Большинство было другъ съ другомъ на ты. Встрѣчаясь, цѣловались. Послѣ чтеній и споровъ веселой гурьбой шли къ закускѣ, къ ужину, начинались грибки, салаты, рыбы, ростбифы…. — кормила Москва всегда хорошо.

И вотъ ходили, читали, ужинали, потомъ разбредались по снѣжнымъ улицамъ, продолжая о чемъ-нибудь спорить, и все казалось очень прочнымъ, всѣ бульвары, Чистопрудные и Хамовники, удобныя и теплыя квартиры, водка, икра, балыкъ — «а, Сергѣичъ!», «Здорово, Леониша!» (Чмокъ, чмокъ) — все на вѣки создано. Общественная жизнь, политика, виды на будущее.. Правда, мы пережили уже малую революцію 1905 года, но многому ли она научила? Сомнѣваюсь. Трагедіи никто не замѣчалъ, хотя Андреевъ и написалъ въ Японскую войну «Красный смѣхъ». Нѣсколько упрощая, можно сказать, что въ нашемъ кругу представлялось такъ — нелюбимый «царизмъ» довольно любезно и самотекомъ уступитъ мѣсто «Русскимъ Вѣдомостямъ», и тогда настанетъ истинно медовый вѣкъ парламентаризма и свободы, икра же и балыкъ никуда не сдвинутся, и такъ же утомленный «столичной суетой» меланхолическій беллетристъ будетъ уѣзжать среди зимы на отдыхъ въ Тульское имѣніе, а то и въ Ниццу.

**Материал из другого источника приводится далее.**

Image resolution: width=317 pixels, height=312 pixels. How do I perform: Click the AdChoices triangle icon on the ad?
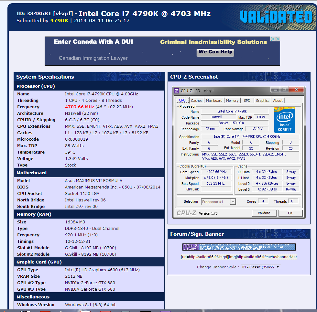click(x=273, y=39)
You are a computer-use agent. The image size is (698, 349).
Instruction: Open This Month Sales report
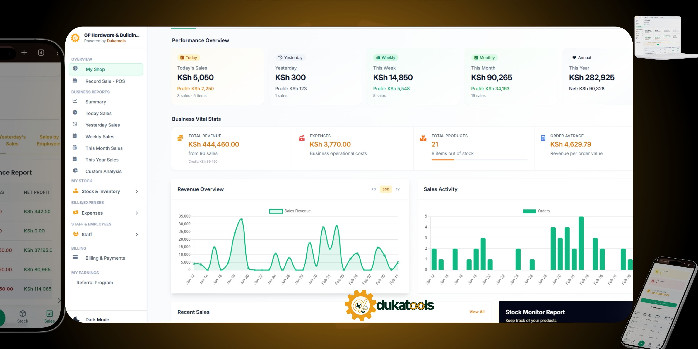[104, 148]
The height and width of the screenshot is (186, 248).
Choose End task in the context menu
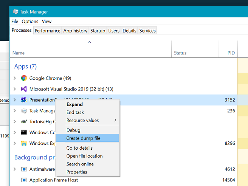click(x=75, y=112)
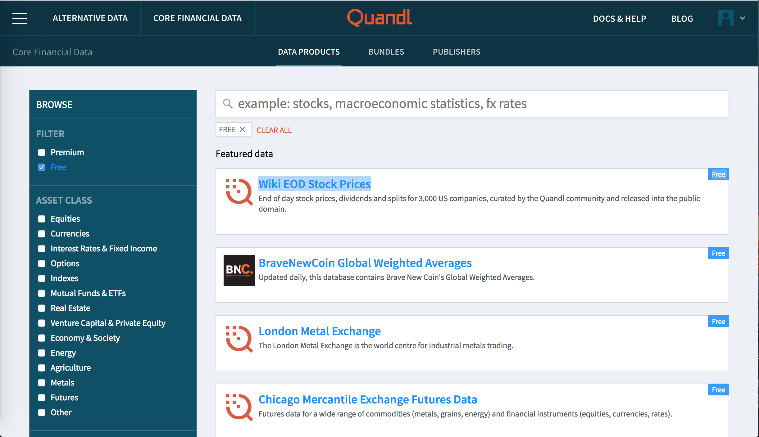Open the Alternative Data menu
Screen dimensions: 759x437
pyautogui.click(x=90, y=18)
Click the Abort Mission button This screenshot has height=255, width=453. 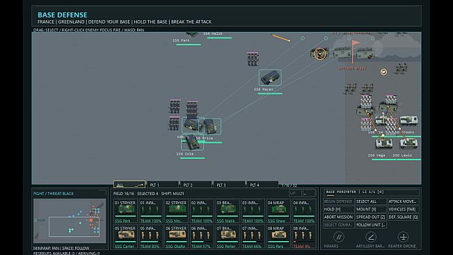[338, 217]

Развѣ только у Андреева могло быть смутное, телепатическое S. О. S.


Москва богата улицами, переулками. Ихъ имена порой причудливы. Середа прилѣпила этотъ словарь къ шуточнымъ кличкамъ своихъ сочленовъ. Телешовъ назывался «Уголъ Денежнаго и Большой Лѣнивки», Сергѣй Глаголь (за краснорѣчіе) — «Бреховъ переулокъ», Гольцевъ — «Бабій городокъ», Андреевъ — «Ново-Проектированный». У Ивана Бунина прозвища не было, но его брата Юлія съ отдаленныхъ временъ окрестили «Старо-Газетнымъ» переулкомъ.

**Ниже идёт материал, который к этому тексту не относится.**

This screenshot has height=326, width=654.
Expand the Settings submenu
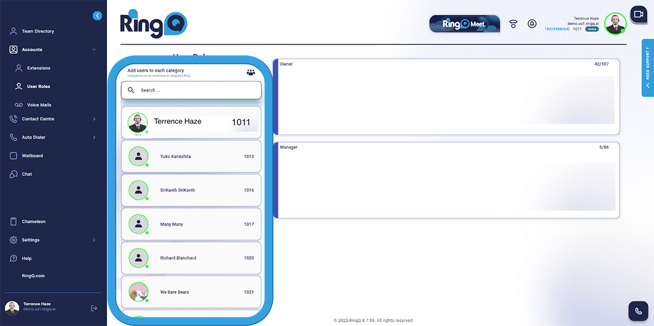[94, 240]
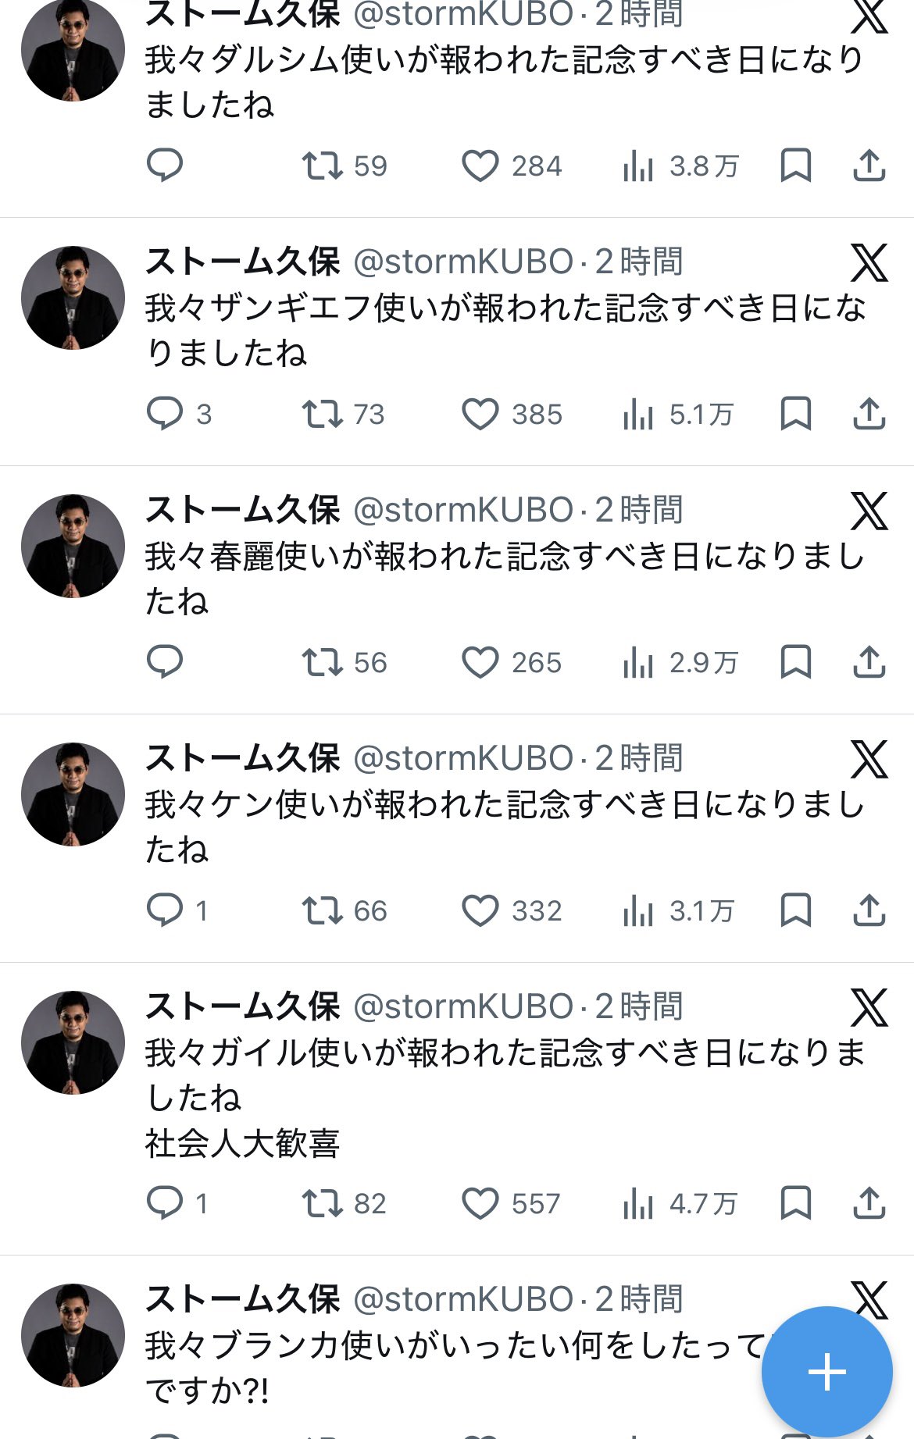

Юлій Алексѣевичъ никогда въ Газетномъ не жилъ и въ газетахъ не писалъ. Онъ былъ редакторомъ журнала «Вѣстникъ Воспитанія» изъ Староконюшеннаго переулка. Знающіе говорили, что это лучшій педагогическій журналъ. Мы, несвѣдущіе, могли только утверждать, что журналъ помѣщается но лѣвой сторонѣ Староконюшеннаго, во флигелѣ особняка Михайлова. Юлій Алексѣевичъ всегда сидитъ въ своей квартиркѣ-редакціи — на стѣнѣ Св. Цецилія — читаетъ рукописи, пьетъ чай и курить. Изъ окна видна зелень Михайловскаго сада, въ комнаткахъ очень чисто, тихо, если зайти часовъ въ двѣнадцать, то весьма вѣроятно, что тамъ и Иванъ Бунинъ, и что они собираются въ «Прагу» завтракать.

Юлій Алексѣевичъ невысокъ, плотенъ, съ бородкой клинушкомъ, небольшими умными глазами, крупной нижней губой, когда читаетъ, надѣваетъ очки, ходить довольно мелкимъ шагомъ, слегка выбрасывая ноги въ стороны. Руки всегда за спиной. Говоритъ баскомъ, основательно, точно продалбливаетъ что-то, смѣется очень весело и простодушно. Въ молодости былъ народовольцемъ, служилъ статистикомъ, а потомъ располнѣлъ и предсталъ законченнымъ обликомъ русскаго либерала.

— Юля, — кричала ему въ Литературномъ кружкѣ веселая молодая дама. — Я васъ знаю, вы изъ либерализма красную фуфайку носите!

Юлій Алексѣевичъ подхохатывалъ своимъ скрипучимъ баскомъ и увѣрялъ, что это «не соотвѣтствуетъ дѣйствительности».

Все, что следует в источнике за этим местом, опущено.